Mulveck poprowadził obu detektywów przez uroczy salon utrzymany w brzoskwiniowych, białych i ciemnoniebieskich barwach, ozdobiony mosiężnymi lampami.
– W jaki sposób zidentyfikowaliście ciało?
– Miała na szyi jeden z tych medalionów z informacjami na wypadek konieczności udzielenia pierwszej pomocy – wyjaśnił Mulveck. – Była uczulona na różne rzeczy, między innymi na penicylinę. Widział pan kiedyś taki medalion? Jest na nim imię, nazwisko, adres i opis choroby. A potem bardzo szybko dotarliśmy do was, bo wprowadziliśmy jej dane do komputera i okazało się, że poszukujecie jej w związku z zamordowaniem tej Hernandez z Santa Ana.
Komputerowy bank danych, służący komisariatom w całym okręgu do wymiany informacji, był w policji stosowany od niedawna. Stanowił naturalną konsekwencję rozwoju komputeryzacji. Dzięki niemu lokalne organy ścigania i biuro szeryfa oszczędzały cenne godziny, a nawet dni, i Julio nie po raz pierwszy dziękował losowi, że pozwolił mu być gliną w erze elektroniki.
– Czy kobietę zamordowano tutaj? – spytał Verdad, omijając tęgiego technika, który zbierał z mebli odciski palców.
– Nie – odpowiedział Mulveck. – Za mało tu krwi. – Szedł za Juliem i wciąż mierzwił sobie włosy. – Zabito ją gdzie indziej… i… i przywieziono tutaj.
– Po co?
– Zaraz pan zobaczy. Ale niech mnie cholera, jeśli odgadnie pan, co to ma znaczyć.
Zaintrygowany tym tajemniczym stwierdzeniem, Julio podążył w kierunku sypialni, a Mulveck za nim. Widok, który ukazał się jego oczom, przyprawił go o mdłości. Przez chwilę nie mógł oddychać.
– O kurwa! – stęknął stojący za nim Reese.
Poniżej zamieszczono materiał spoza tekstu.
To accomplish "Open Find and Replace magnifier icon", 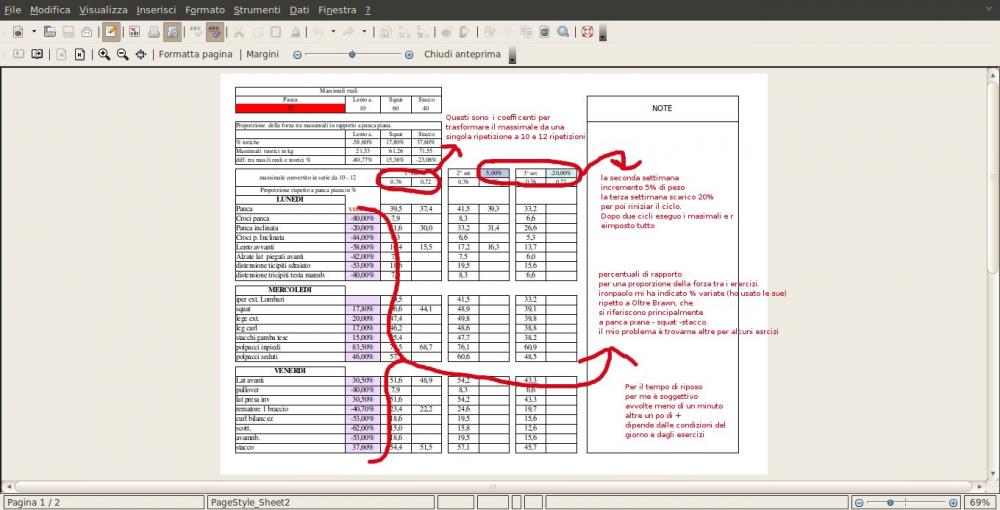I will pyautogui.click(x=564, y=32).
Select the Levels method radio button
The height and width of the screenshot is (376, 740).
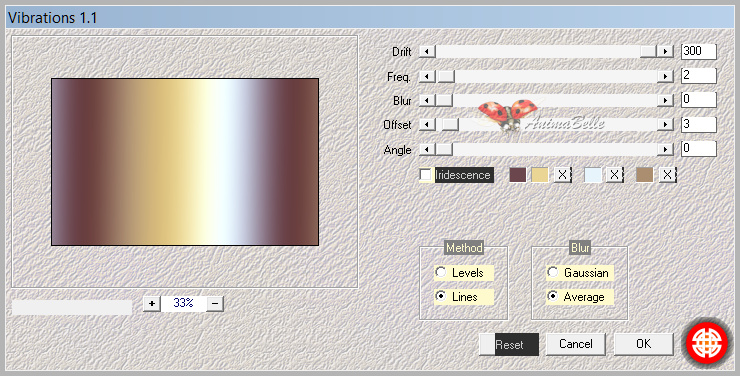click(441, 272)
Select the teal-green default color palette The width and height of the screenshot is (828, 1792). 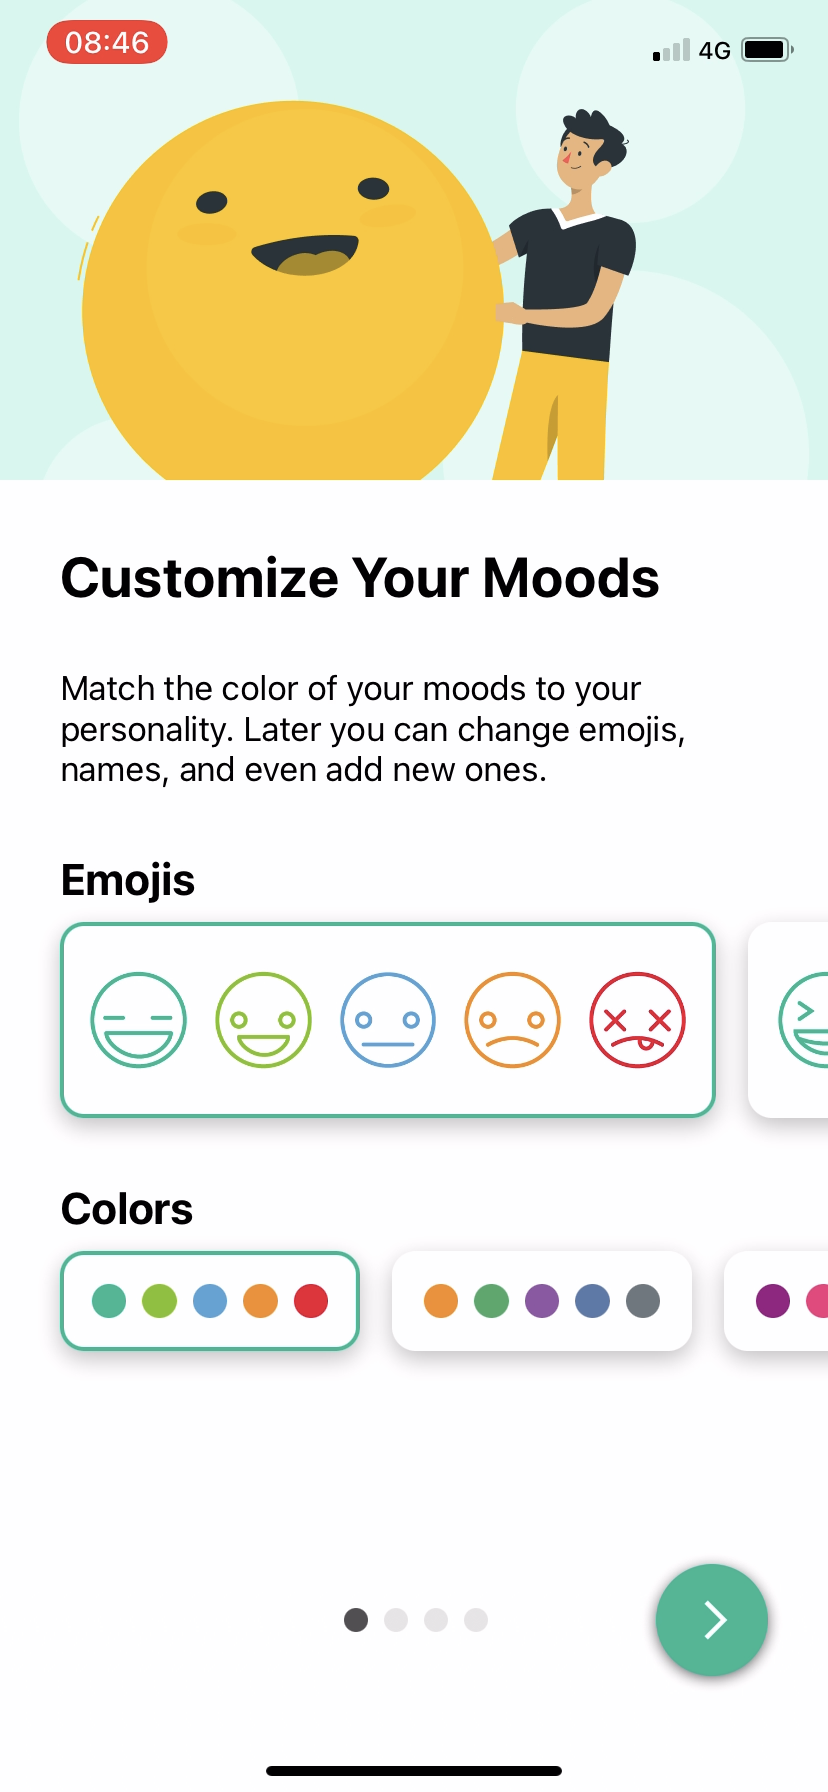[209, 1300]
Po obu stronach małżeńskiego łoża paliły się dwie lampy, ale mimo to w rogach sypialni czaiły się długie cienie. Dokładnie nad nim, oświetlone jasnymi snopami światła, wisiało – przybite do ściany – ciało Rebecki Klienstad. Było zupełnie nagie. Przed śmiercią szeroko otwarła usta i – jakby w przewidywaniu tego, co nieuchronne – oczy. Gwoździe wbito po jednym w każdą dłoń, w zgięcia rąk koło łokci i w stopy. Ponadto jeden wielki w gardło. Nie była to klasyczna pozycja ukrzyżowania choćby dlatego, że nogi były nieprzyzwoicie rozwarte, ale zbliżona do niej.
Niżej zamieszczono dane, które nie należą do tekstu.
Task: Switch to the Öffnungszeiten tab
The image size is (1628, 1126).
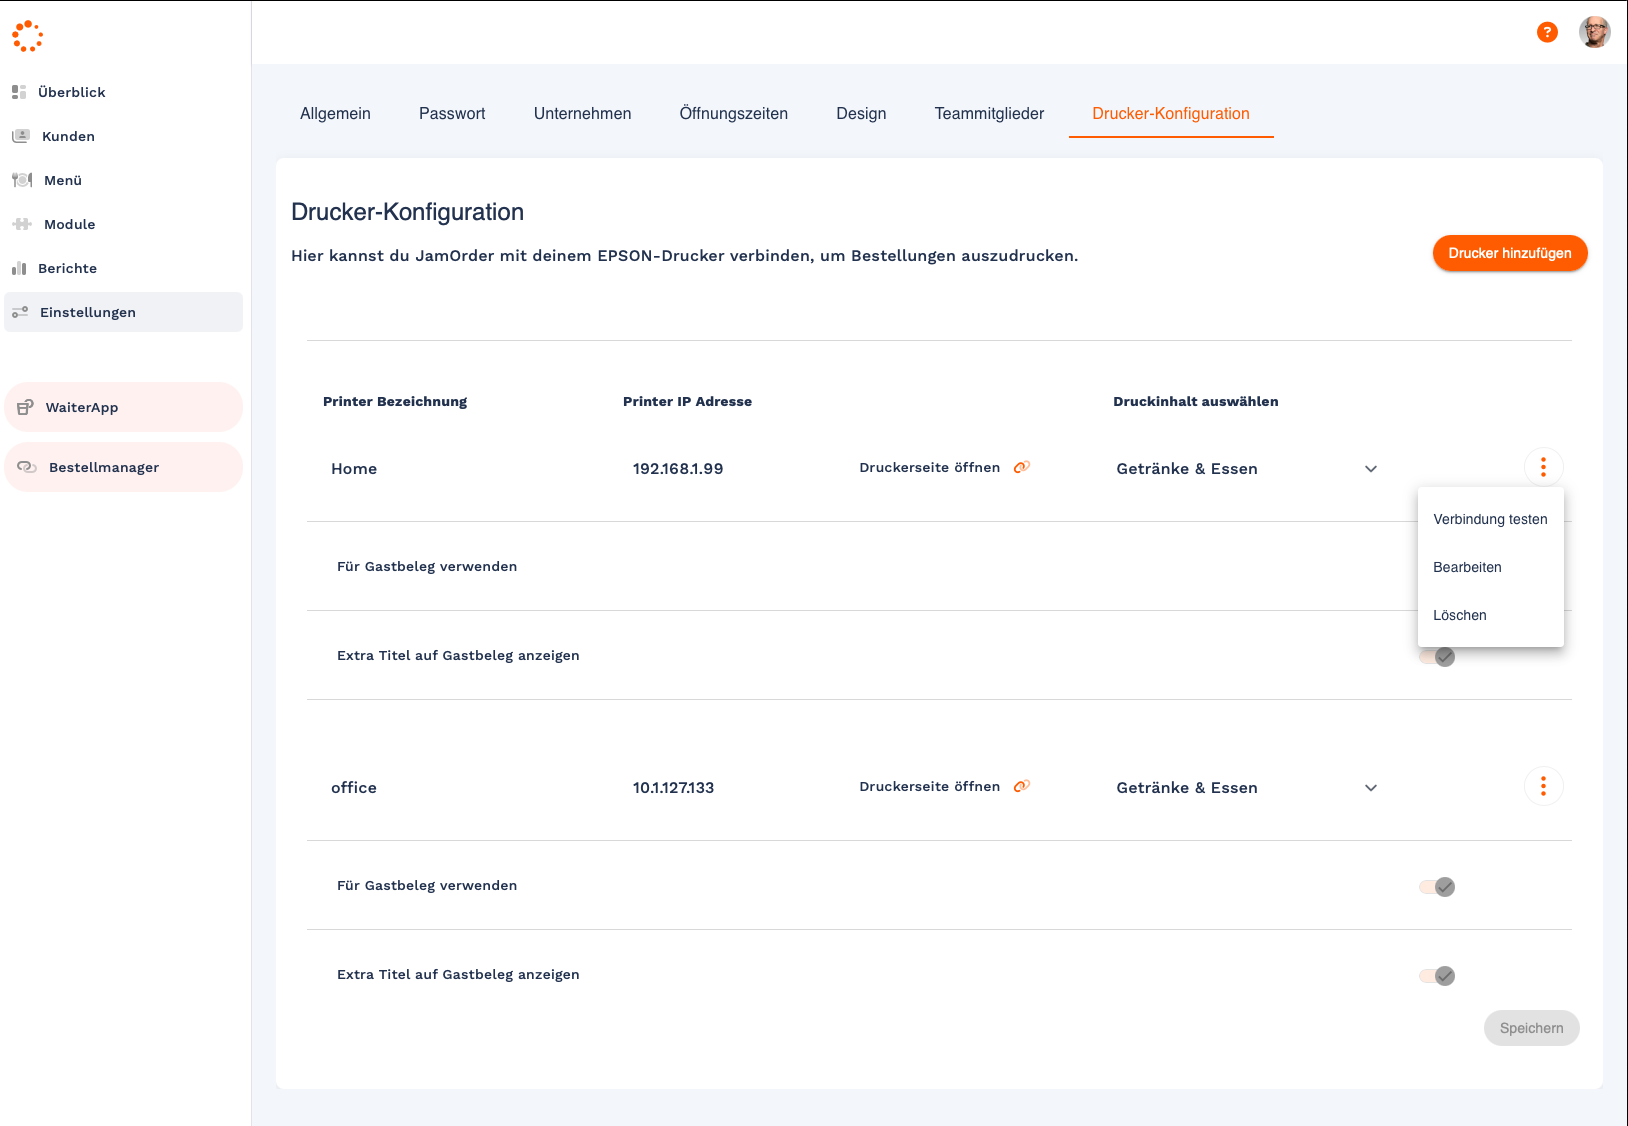Action: 733,114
Policyjny fotograf wciąż trzaskał migawką w różnych ujęciach. Wraz z kolejnymi błyskami flesza martwa kobieta zdawała się poruszać, jakby chciała zerwać się z pęt, które przytwierdzały ją do ściany. Oczywiście, było to złudzenie.
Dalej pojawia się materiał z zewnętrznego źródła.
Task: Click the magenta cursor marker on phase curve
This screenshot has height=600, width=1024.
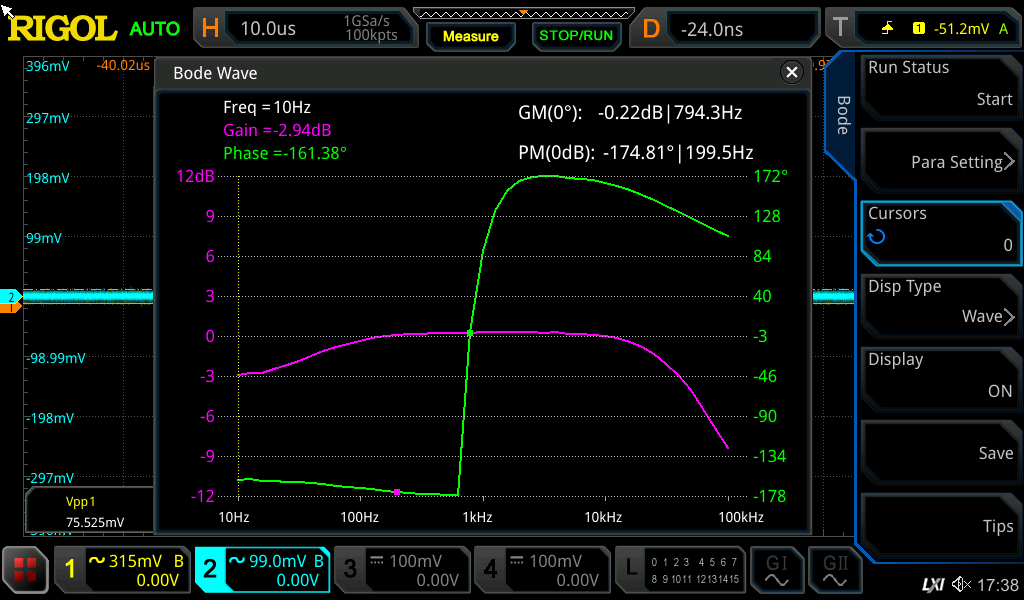Action: click(x=397, y=492)

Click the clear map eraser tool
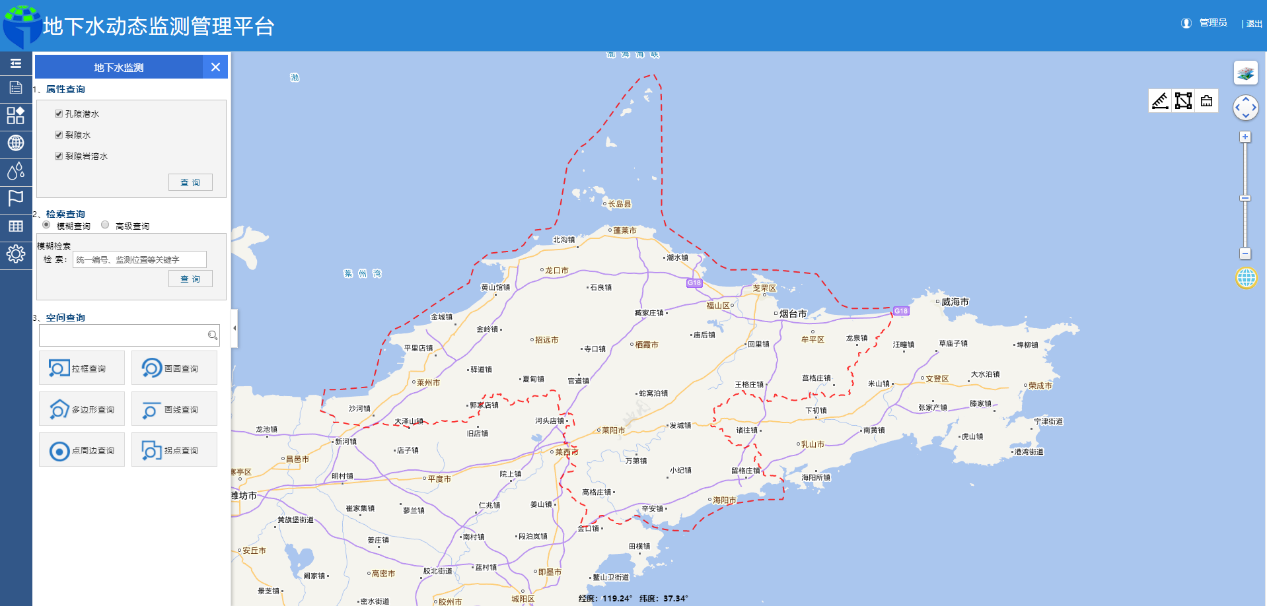click(x=1206, y=101)
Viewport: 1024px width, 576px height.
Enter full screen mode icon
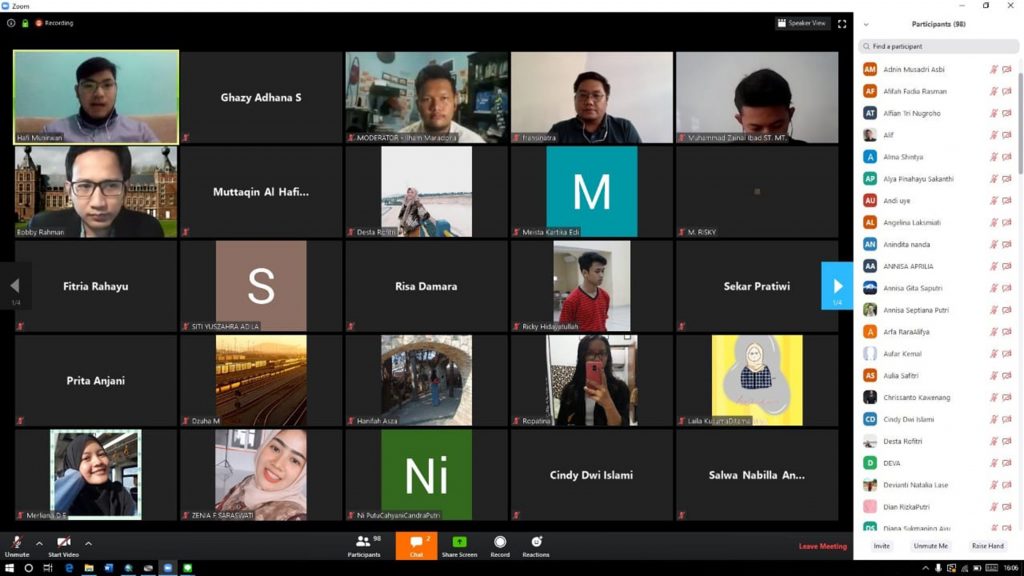[842, 23]
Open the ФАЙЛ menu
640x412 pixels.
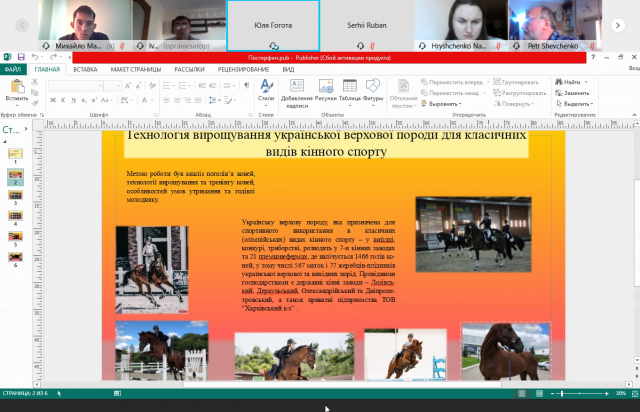coord(13,69)
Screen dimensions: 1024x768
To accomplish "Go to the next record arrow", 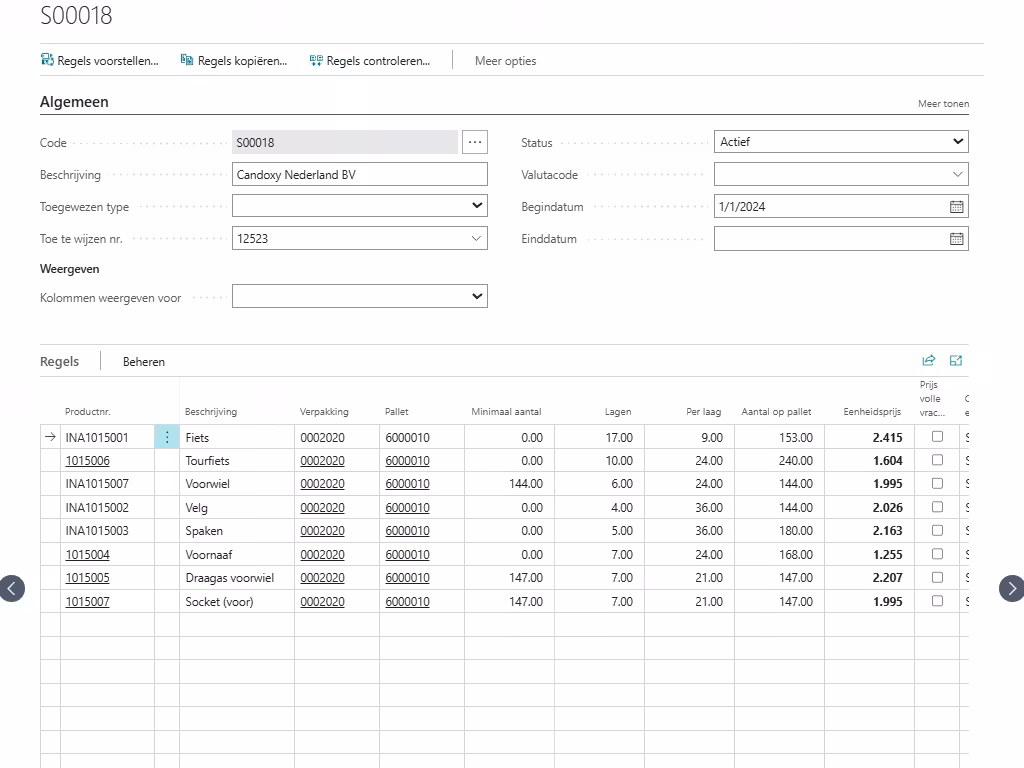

Julio nigdy jeszcze nie widział czegoś równie okrutnego. Wyglądało na to, że dziewczynę ukrzyżowano nie – jakby mogło się wydawać – w ślepej furii, lecz z zimną krwią. Ponieważ z ran nie ciekła krew, należało sądzić, że kobieta była już martwa, kiedy ją tu przywieziono. Miała podcięte gardło, i to najwyraźniej stanowiło bezpośrednią przyczynę jej śmierci. Morderca, lub mordercy, musiał poświęcić sporo czasu na znalezienie gwoździ i młotka – które leżały teraz w kącie na podłodze – a następnie, by przyłożyć zwłoki do ściany, przytrzymać je i precyzyjnie wbić w nie ostre gwoździe. Przypuszczalnie głowa denatki opadała w dół, na piersi, a morderca chciał, żeby jej martwe oczy patrzyły prosto na drzwi od sypialni (w przerażającym powitaniu Rachael?), ponieważ przeciągnął pod brodą Rebecki drut, który następnie zaczepił o wbity z tyłu gwóźdź. W ten sposób głowa już nie opadała. Wreszcie za pomocą taśmy samoprzylepnej podtrzymał jej powieki, by się nie zamknęły. Tak więc oczy trupa spoglądały – nie widząc – na każdego, kto wchodził do sypialni.